Capitolo
4:
“TRIBUTE” (1987)
Questa
non è una recensione, ma il tentativo di descrivere una sensazione.
Potremmo tirare in ballo la nostalgia, la dannata nostalgia per
quell’era magica che il metal ha vissuto all’inizio degli anni ottanta. Io,
piuttosto, parlerei di tenerezza.
Prendiamo in esame lo scatto fotografico che fa da copertina a “Tribute”: ditemi voi se non è pregna di
tenerezza la posa in cui sono immortalati Ozzy
Osbourne e Randy Rhoads,
collaboratori, amici, protagonisti di un’epoca, culturalmente parlando,
irripetibile per il metal. Quei capelli scomposti e madidi di sudore (quando
Ozzy era ancora biondo e cotonato), quei volti sorridenti e il trucco sciolto,
quei corpi in tensione intrecciati in un abbraccio fraterno, sospesi in un
equilibrio precario che non impedisce al giovane chitarrista, sostenuto dal
folle cantante, di continuare a destreggiarsi con il suo strumento.
Una copertina che oserei
definire commovente, come commovente è il contenuto di questo documento live chiamato ad omaggiare la memoria di Randy Rhoads, uno dei
chitarristi più prodigiosi che il rock e il metal abbiano conosciuto.
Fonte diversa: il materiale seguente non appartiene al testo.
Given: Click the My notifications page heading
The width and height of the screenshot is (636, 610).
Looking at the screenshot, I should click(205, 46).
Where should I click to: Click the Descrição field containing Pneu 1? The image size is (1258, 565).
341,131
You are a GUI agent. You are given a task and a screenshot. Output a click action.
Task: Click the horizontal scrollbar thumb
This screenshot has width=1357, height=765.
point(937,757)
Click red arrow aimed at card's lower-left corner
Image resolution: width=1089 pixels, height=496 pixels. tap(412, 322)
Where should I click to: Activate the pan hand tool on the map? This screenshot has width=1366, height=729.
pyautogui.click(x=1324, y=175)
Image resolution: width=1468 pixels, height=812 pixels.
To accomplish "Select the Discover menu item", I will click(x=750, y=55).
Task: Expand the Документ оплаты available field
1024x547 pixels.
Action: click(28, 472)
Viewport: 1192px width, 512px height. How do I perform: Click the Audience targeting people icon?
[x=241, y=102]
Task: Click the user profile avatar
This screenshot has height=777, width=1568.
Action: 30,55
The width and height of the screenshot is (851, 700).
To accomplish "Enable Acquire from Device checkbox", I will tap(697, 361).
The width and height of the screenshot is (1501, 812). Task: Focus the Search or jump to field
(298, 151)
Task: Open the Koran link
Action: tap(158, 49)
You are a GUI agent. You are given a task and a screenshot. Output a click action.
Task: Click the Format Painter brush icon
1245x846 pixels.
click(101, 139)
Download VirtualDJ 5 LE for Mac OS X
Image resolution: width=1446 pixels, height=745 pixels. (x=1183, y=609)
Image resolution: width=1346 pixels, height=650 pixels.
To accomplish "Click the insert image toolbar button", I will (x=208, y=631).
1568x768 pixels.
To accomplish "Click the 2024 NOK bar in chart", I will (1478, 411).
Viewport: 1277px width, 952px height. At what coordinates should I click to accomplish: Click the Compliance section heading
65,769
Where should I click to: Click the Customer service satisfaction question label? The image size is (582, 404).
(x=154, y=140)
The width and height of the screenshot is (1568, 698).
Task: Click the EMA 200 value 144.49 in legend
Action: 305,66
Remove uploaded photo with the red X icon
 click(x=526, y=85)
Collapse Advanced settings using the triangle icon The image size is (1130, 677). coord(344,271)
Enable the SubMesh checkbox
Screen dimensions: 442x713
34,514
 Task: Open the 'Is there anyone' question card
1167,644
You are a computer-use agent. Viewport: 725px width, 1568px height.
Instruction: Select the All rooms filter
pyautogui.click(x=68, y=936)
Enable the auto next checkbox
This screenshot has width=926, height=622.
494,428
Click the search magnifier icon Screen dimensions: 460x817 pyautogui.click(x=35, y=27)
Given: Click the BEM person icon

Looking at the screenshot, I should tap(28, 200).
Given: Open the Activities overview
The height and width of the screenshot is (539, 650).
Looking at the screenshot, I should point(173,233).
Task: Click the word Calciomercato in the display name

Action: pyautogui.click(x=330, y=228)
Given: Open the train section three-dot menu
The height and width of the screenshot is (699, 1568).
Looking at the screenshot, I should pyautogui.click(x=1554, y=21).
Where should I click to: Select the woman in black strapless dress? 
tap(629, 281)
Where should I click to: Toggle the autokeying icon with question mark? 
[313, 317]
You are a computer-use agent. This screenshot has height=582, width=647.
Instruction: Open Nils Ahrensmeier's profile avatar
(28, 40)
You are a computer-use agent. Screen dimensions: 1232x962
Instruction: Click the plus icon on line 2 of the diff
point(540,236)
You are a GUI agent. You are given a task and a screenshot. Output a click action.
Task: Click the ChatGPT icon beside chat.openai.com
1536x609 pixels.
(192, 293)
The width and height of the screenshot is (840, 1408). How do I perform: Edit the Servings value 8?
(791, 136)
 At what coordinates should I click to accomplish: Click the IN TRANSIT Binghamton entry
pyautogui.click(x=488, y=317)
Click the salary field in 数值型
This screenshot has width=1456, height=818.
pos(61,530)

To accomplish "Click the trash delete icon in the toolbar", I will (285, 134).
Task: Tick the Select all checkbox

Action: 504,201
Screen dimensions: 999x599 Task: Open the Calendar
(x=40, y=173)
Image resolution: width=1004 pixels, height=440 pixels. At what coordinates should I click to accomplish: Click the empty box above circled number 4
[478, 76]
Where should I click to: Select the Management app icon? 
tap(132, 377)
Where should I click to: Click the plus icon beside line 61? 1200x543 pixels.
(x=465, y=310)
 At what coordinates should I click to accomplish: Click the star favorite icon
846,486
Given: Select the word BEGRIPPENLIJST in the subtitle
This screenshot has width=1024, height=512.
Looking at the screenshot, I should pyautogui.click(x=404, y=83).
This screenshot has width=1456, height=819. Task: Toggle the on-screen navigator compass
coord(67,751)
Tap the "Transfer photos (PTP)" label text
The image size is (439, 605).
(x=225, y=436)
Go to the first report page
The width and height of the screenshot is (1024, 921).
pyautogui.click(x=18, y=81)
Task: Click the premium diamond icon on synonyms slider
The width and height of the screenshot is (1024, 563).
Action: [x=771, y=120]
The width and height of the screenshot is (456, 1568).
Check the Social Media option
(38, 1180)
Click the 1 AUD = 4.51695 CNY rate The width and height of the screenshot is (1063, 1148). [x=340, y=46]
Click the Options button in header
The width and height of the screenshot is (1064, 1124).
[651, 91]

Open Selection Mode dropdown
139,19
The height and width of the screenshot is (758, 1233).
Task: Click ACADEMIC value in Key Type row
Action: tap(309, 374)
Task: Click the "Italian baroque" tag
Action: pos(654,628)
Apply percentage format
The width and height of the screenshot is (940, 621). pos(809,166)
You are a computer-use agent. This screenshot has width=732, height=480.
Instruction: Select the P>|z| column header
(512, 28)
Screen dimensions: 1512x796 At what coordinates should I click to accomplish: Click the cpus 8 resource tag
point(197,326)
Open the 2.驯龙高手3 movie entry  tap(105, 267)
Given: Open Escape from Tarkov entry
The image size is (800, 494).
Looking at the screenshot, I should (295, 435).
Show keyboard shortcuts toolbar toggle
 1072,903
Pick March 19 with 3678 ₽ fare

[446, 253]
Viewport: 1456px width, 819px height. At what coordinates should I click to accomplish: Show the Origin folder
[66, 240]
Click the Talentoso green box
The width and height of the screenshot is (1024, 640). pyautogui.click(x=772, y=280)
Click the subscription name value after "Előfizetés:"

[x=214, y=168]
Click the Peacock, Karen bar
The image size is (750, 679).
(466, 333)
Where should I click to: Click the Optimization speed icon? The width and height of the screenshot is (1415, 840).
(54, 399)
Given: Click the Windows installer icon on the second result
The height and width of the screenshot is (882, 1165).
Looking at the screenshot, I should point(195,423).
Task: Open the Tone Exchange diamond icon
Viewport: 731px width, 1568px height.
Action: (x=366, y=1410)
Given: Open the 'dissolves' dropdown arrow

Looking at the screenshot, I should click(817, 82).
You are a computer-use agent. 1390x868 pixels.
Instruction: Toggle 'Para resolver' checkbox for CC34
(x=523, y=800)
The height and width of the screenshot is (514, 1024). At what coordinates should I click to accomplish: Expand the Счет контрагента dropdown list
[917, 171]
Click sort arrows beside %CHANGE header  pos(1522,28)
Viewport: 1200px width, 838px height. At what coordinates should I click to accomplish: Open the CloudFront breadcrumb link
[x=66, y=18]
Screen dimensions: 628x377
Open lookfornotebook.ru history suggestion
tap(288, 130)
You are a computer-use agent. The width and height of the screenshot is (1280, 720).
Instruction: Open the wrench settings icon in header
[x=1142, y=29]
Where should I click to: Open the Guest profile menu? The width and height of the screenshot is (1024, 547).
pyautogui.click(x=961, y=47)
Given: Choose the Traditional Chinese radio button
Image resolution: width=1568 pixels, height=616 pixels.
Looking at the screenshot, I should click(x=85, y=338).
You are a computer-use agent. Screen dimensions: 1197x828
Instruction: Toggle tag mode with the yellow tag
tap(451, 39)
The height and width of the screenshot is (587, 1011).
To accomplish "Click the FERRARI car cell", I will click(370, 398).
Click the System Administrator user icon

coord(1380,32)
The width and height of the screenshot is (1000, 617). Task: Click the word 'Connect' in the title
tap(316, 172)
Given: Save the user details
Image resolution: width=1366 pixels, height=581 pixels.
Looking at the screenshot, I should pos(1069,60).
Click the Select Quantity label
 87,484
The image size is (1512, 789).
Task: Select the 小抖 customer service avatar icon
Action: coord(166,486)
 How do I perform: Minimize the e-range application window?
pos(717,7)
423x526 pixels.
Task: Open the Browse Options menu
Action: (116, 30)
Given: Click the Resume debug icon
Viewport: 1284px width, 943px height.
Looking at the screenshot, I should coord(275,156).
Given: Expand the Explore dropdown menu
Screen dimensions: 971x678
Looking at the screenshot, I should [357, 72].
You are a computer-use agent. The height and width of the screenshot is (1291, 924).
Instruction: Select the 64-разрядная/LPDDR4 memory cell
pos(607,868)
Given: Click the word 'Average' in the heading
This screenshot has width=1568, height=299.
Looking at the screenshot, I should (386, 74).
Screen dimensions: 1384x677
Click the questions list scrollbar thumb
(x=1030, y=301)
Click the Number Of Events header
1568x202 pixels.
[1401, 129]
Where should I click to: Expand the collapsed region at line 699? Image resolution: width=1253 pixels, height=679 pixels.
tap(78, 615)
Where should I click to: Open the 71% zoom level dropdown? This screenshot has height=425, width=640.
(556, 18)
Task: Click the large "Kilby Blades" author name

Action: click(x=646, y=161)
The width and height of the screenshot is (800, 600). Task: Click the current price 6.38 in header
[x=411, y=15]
Ozzy Osbourne è di diritto una delle icone più rappresentative del
metal, eppure, stilisticamente, l'ho sempre collocato più nell'hard-rock che
nel metal. Nei Black Sabbath era
l'elemento meno “metal” della formazione: fra la batteria elefantiaca di Ward, il basso ottenebrante di Butler, il rifferama rivoluzionario di Iommi,
l'eredità di Mr Osbourne come cantante è stata raccolta più che altro negli
ambienti stoner (e persino nella psichedelia e nello space-rock) o fra le band più
irriducibilmente doom, che accolsero
in modo aprioristico quella voce cantilenante pressoché incapace di edificare
ritornelli anthemici.
Nelle vesti di Madman
il suo “essere metal” si legava più al personaggio che alla sua musica: un modo
di essere eccessivo che andava ben oltre la trasgressione che da sempre caratterizza
il rocker. Il carattere più
propriamente metal si manifestava nelle pose orrorifiche (ostentate con
auto-ironia e ricercato gusto per il kitsch)
ed un alone “maledetto” ereditato dai trascorsi “oscuri” nei Sabbath.
Musicalmente parlando, Ozzy ha
sempre preferito soluzioni più vicine all’hard-rock, via via condite da quella
componente visionaria che da sempre appartiene alla sua personalità artistica.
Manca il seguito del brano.